-- What to work on --
The answer must be an exact copy of every entry, with no pictures in it.

-- Excerpted records --
————————
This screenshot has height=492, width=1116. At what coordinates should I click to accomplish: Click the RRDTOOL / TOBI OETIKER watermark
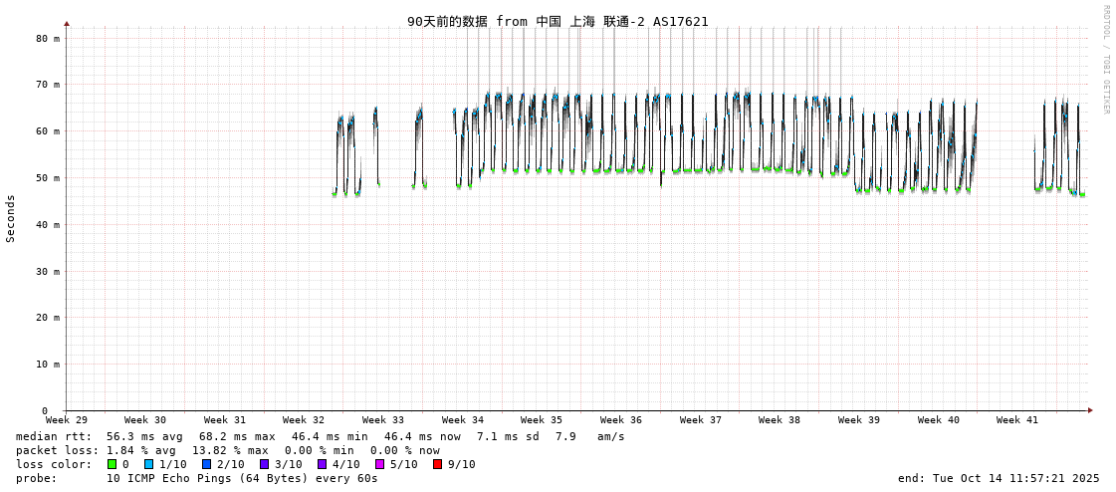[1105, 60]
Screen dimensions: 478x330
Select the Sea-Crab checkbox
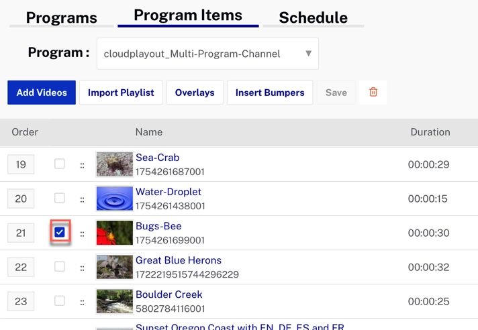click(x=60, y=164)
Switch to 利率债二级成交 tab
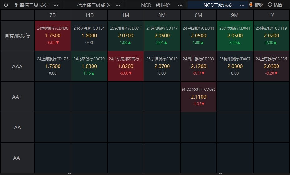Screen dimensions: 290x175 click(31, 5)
————————
-- Task result --
This screenshot has height=492, width=1116. At what coordinates should I click to accomplish: Click the RRDTOOL / TOBI OETIKER watermark
[1105, 60]
Screen dimensions: 478x330
Select the Sea-Crab checkbox
click(x=60, y=164)
Switch to 利率债二级成交 tab
Screen dimensions: 290x175 click(31, 5)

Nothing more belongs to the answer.